Tanto como la naturaleza y el retiro de mi estudio, me resulta imprescindible el dibujo. La pasión por esta técnica la he tenido siempre. No sólo es un recurso que utilizo para llegar a la escultura o a la pintura, es, también, una forma autónoma que siento como única y que se impulsa ante cualquier toque de atención. Cuando menos lo espero resucita espontáneamente, yo diría, casi de manera subconsciente, haciendo visibles todo tipo de emociones y sentimientos.
Camilo Otero
Camilo Otero Martín será recordado por su densa labor creativa desarrollada en sus miles de dibujos, esculturas, óleos, joyas y tapices perfilados a través de una mitología irónica, sensual y humorística de lo cotidiano, asociada al mundo disparatado del absurdo. Rimbaud, la Bella Otero y la Pasionaria serán algunos de sus homenajes en bronce.

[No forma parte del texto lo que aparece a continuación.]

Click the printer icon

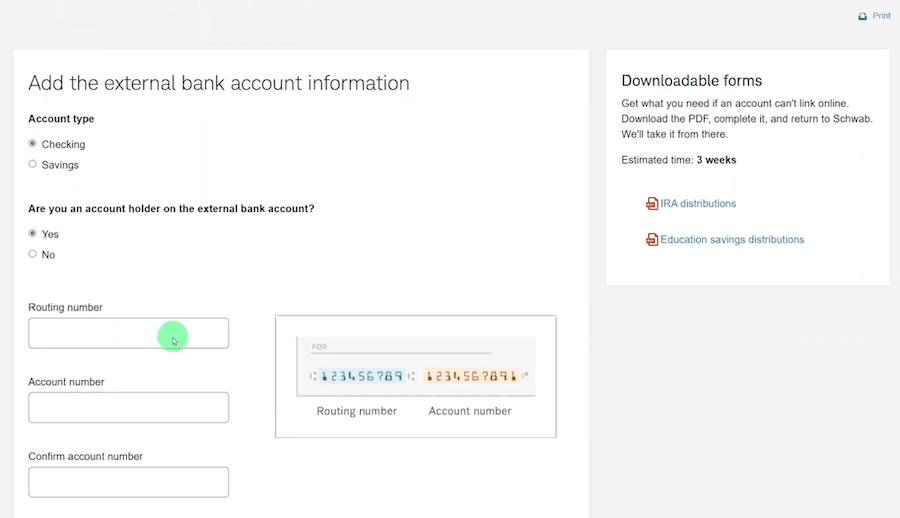click(863, 16)
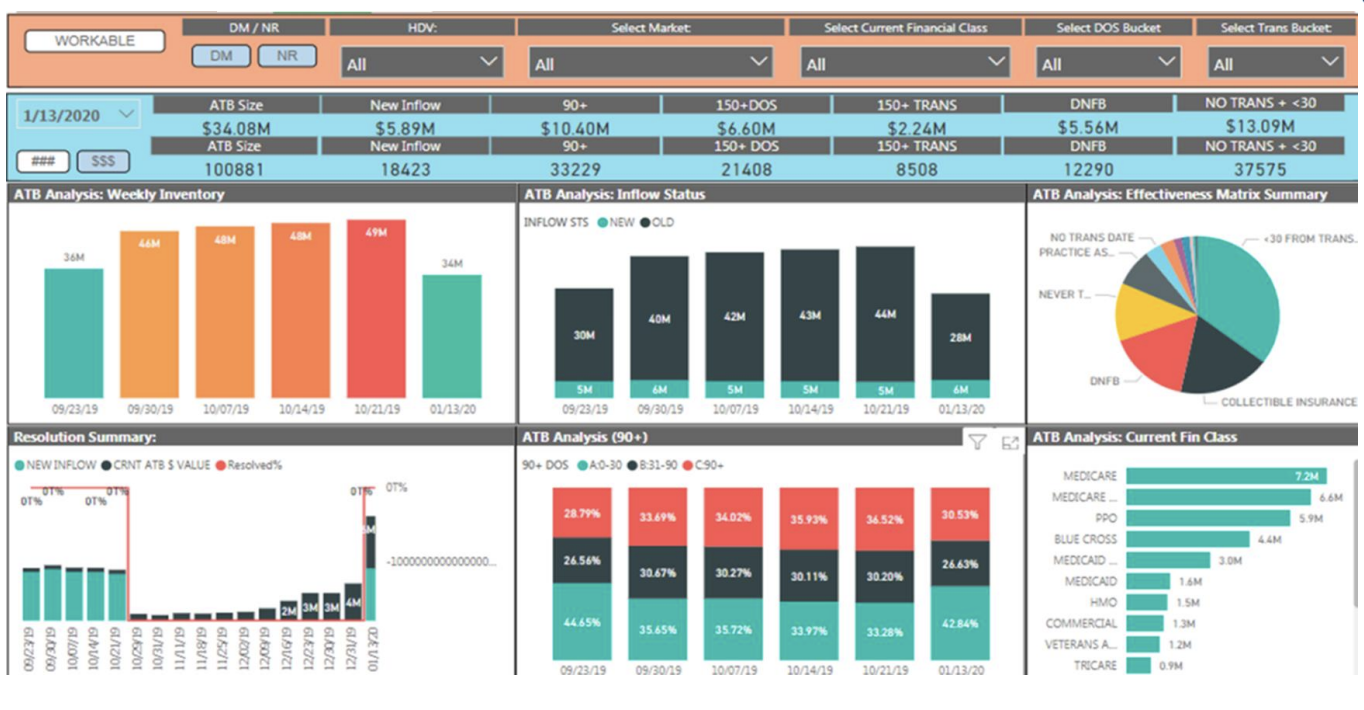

Su trayectoria se inicia en los años cincuenta, cuando asiste a clases en la Escuela de Artes y Oficios de su ciudad natal, Compostela. Pronto se traslada a Barcelona y más tarde a París, donde vivirá más de tres décadas en las que su obra irá madurando progresivamente, ayudada por ciertas circunstancias, sin duda privilegiadas, que se cruzan en su camino. Entra en el taller del escultor Collamarini, del que acaba siendo discípulo, coincide con Picasso y llega a tratar a Giacometti. Sus primeras exposiciones importantes las realiza en el país vecino; luego vendría su presentación en Alemania, Turquía, Suiza, Japón, Suecia…
En los años noventa, aún familiarizado con el éxito en la capital francesa, decide, sin embargo, regresar definitivamente a Galicia. Atrás quedan los momentos de las partidas de ajedrez y acaloradas disputas con Fernando Arrabal, sus tardes en el Louvre, el prestigioso premio Bourdelle…
Sus últimos años los pasa en su refugio, cerca de Santiago, al que explícitamente pone el nombre de A Tolería , un territorio reservado para la sutileza y el descaro artístico. Su talante provocativo y rebelde le granjeó menos reconocimiento del que, sin duda, por su obra se merecía, y, posiblemente también, cierto aislamiento. «Crear como un dios, mandar como un rey y trabajar como un esclavo» es una frase atribuida a Brancusi con la que Camilo Otero se sentía especialmente identificado. Este pensamiento resume a la perfección la personalidad de este gran artista gallego, fallecido ayer a los setenta y un años.